### [Opdracht]
Geef de regels vanaf de regel met "Post a Comment (94, 386)" tot en met de regel met "tires (257, 601)" weer als genummerde lijst, zonder lege regels.

### [Materiaal]
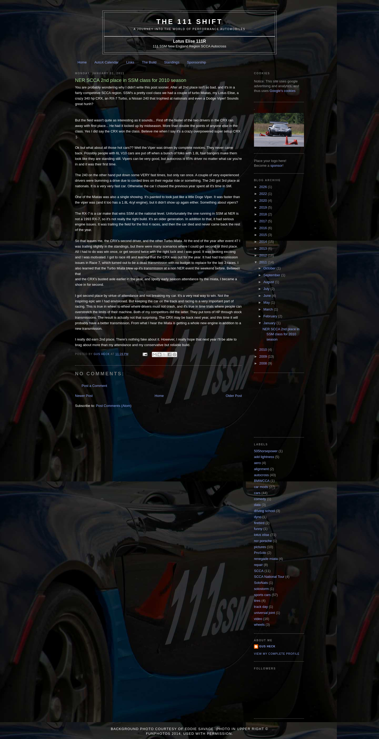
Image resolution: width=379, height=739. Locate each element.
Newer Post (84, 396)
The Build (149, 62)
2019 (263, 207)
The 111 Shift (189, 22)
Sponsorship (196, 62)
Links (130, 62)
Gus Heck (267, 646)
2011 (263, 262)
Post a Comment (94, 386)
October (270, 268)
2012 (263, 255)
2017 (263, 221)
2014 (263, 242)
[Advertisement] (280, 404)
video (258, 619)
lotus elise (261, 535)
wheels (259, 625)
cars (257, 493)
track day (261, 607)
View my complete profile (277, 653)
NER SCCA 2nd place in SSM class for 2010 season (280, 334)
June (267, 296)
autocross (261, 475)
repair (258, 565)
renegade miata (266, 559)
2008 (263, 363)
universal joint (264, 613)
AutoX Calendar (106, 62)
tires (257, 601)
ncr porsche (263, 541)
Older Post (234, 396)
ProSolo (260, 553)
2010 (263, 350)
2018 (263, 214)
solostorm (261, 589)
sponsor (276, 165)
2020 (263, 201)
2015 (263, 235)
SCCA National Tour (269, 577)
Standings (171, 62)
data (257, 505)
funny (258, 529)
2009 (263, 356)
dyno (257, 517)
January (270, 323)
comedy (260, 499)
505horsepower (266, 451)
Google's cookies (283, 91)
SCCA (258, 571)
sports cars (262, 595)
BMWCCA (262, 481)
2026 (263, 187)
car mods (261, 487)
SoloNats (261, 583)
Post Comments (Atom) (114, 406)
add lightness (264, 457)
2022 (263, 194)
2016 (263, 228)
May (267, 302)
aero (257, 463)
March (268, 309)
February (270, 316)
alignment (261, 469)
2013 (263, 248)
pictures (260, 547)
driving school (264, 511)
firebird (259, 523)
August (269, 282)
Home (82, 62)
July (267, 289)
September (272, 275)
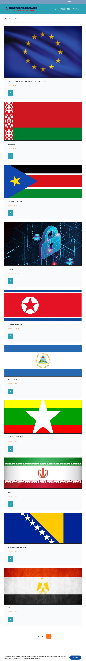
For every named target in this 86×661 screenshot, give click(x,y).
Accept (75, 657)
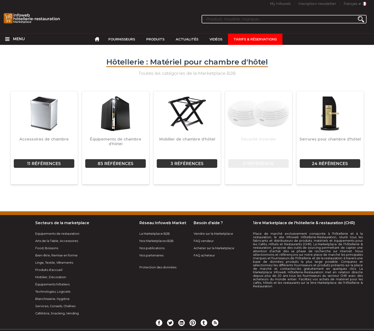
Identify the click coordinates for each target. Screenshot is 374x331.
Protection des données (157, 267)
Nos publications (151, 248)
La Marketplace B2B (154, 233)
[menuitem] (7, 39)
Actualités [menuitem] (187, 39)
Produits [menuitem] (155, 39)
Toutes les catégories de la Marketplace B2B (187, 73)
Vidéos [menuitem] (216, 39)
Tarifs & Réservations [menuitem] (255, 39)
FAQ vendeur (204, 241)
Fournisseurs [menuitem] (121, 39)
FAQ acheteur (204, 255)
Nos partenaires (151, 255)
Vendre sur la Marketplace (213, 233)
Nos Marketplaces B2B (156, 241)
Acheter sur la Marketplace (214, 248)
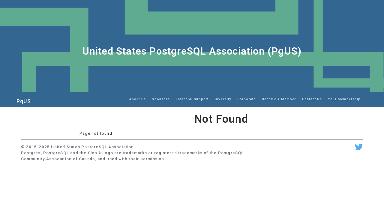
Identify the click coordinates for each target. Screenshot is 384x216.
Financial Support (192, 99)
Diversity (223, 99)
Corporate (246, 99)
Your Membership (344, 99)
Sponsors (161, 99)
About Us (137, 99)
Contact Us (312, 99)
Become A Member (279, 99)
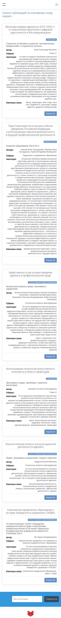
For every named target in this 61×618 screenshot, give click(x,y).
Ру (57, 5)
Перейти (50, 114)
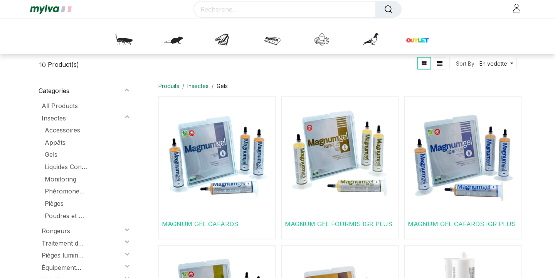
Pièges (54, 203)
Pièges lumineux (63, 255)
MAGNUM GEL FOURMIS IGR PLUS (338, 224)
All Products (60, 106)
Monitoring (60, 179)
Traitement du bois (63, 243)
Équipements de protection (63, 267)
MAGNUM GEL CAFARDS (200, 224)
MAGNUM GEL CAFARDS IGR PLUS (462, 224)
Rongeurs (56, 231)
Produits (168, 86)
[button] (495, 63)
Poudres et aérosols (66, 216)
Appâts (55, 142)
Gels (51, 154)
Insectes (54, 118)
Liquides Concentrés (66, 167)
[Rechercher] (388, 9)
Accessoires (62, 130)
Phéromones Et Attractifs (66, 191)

==

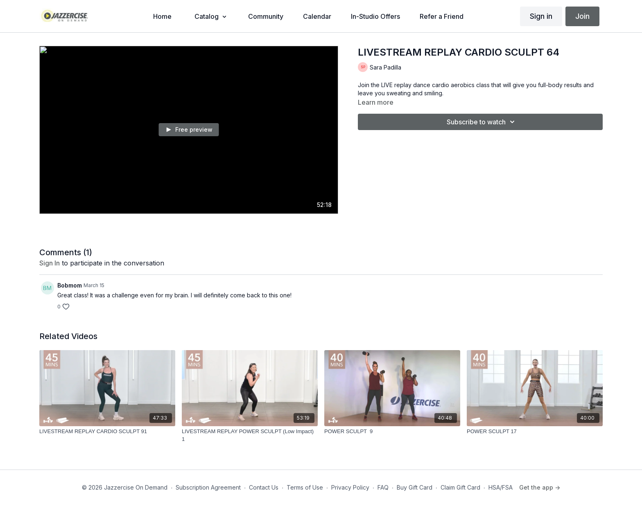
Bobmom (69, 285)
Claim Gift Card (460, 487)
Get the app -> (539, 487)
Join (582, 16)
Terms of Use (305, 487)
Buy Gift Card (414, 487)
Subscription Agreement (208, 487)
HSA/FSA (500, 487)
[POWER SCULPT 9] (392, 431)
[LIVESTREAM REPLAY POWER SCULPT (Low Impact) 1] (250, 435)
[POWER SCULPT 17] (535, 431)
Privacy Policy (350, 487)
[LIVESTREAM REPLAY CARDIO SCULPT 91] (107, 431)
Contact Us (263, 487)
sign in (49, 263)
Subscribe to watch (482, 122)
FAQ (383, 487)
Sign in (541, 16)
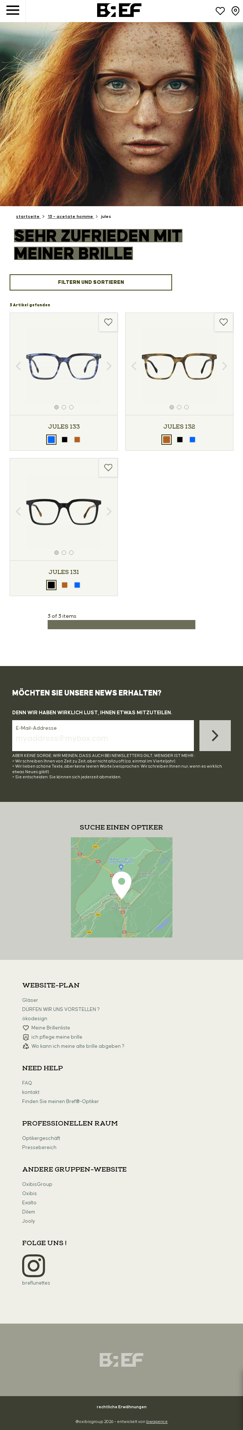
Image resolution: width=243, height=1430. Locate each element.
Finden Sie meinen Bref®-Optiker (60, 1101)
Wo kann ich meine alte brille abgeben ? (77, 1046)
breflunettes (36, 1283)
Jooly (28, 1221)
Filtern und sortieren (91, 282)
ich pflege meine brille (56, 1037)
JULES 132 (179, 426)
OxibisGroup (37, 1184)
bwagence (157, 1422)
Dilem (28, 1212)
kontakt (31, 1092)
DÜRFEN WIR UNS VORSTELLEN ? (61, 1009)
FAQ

### [Uitwerking]
1. Post a Comment (94, 386)
2. October (270, 268)
3. 2012 (263, 255)
4. 2017 (263, 221)
5. 2014 (263, 242)
6. [Advertisement] (280, 404)
7. video (258, 619)
8. lotus elise (261, 535)
9. wheels (259, 625)
10. cars (257, 493)
11. track day (261, 607)
12. View my complete profile (277, 653)
13. NER SCCA 2nd place in SSM class for 2010 season (280, 334)
14. June (267, 296)
15. autocross (261, 475)
16. repair (258, 565)
17. renegade miata (266, 559)
18. 2008 (263, 363)
19. universal joint (264, 613)
20. AutoX Calendar (106, 62)
21. tires (257, 601)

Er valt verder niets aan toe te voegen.